Quand on a passé comme moi autant de temps dans son bain à observer les bulles de savon à la surface de l’eau, on est sensible à leurs couleurs, à leurs tailles, aux phénomènes qui les dispersent ou qui les agglomèrent.
Le seul résultat constant de toutes mes observations fut la confirmation de mes conclusions, à savoir que les flux migratoires tels qu’ils sont observables chez l’humain, à travers le temps et l’espace, sont régis par des lois analogues à celles qui commandent aux bulles de savon.
La sociologie ne s’est pas assez intéressée au phénomène des bulles.
Certes, l’observation attentive des bulles de savon ne saurait se substituer à la dialectique des forces, et je ne prétends pas non plus réduire la réalité sociologique à ma théorie des remous, et ce d’autant moins qu’au bain j’associe ordinairement la consommation immodérée de champagne. Mais ma méthode est celle qui s’oppose le plus aux analyses strictement mécaniques auxquelles les sociologues nous ont habitué, car non seulement j’ai développé une technique de remous endogènes par un gonflement de l’abdomen renouvelé sur un rythme savant, mais j’ai su recréer la complexité ethnographique des phénomènes en partageant mon bain avec des jeunes femmes d’origine extra-européenne qui pour des raisons scientifiques ne sont jamais les mêmes. Se destiner à la science suppose des sacrifices, et, en tant que chercheur idéaliste, je m’attache à décrire rigoureusement les phénomènes. Le mécanisme est chaque fois le même : Les bulles éclatent ou s’agglomèrent, par une évolution dont elles portent en elles-mêmes le principe. C’est ainsi. Leur reproduction peut s’effectuer par fusion binaire, mais pas toujours.
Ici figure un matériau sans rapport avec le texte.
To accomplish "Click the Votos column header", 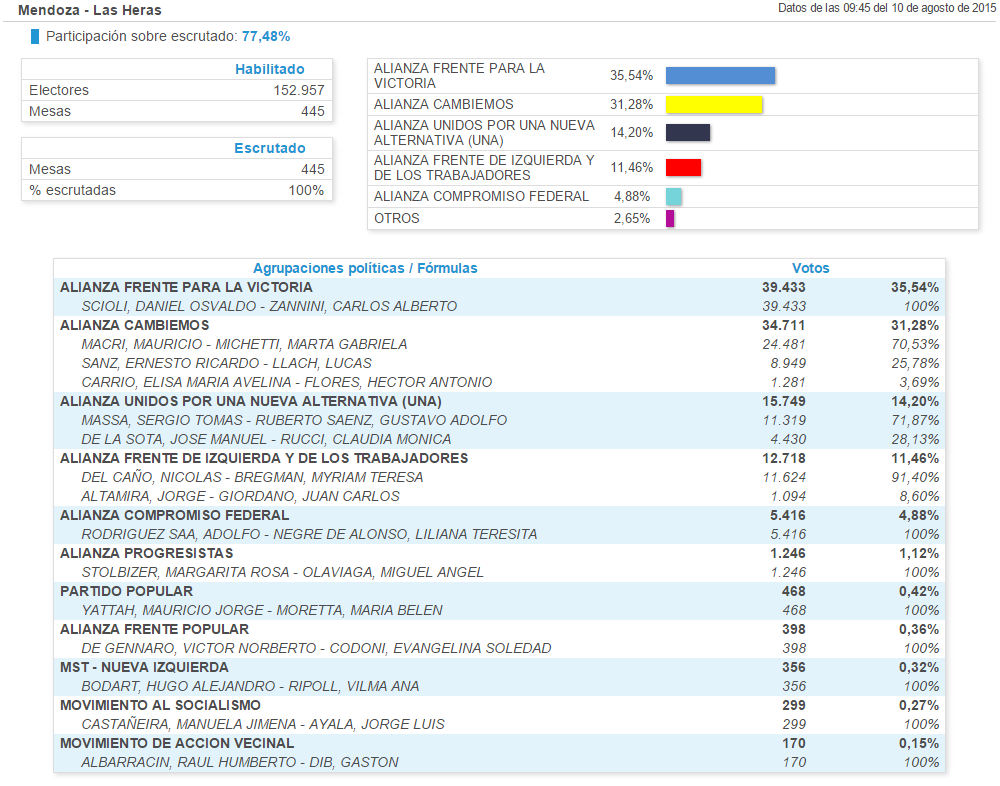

La rencontre de nos mouvements ondulatoires respectifs crée les courants qui permettent d’identifier les crises des forces vitales en présence.
Par exemple, en demeurant immobile (s) les bulles se répartissent harmonieusement sur la surface de l’eau du bain. C’est à la fois très beau, et très stable, mais c’est la négation du progrès. La croyance selon laquelle les bulles peuvent apparaître spontanément est réfutée par l’expérience. Il faut créer des remous. On ne dira jamais assez combien l’art des remous constitue, avec de solides connaissances en matière de saponification de l'éthanoate d'éthyle et accessoirement de la température de l’eau,
En conséquence, mes expériences démarrent toujours par des mouvements d’abdomen qui produisent un phénomène de détachement des bulles dans un premier temps, d’éclatement pour certaines, mais surtout d’agglomération au profit des bulles les plus grosses.
Fatou, qui est une femme très perspicace, me disait, un jour, qu’à ses yeux, c’est dans un processus analogue que la révolution renversa l’ordre ancien parce que la noblesse ne pouvait pas survivre à la grande fraternité des peuples.
C’est peut-être ainsi en effet que la noblesse a disparu au profit de la bourgeoisie. Du coup, on peut considérer que si j’accélère le mouvement, c’est la bourgeoisie qui a son tour disparaîtra, au profit de la petite bourgeoisie, car il se produit alors un phénomène de « phagocytage » où une multitude de micro-bulles s’agglomèrent autour d’une bulle préexistante et finissent par l’étouffer.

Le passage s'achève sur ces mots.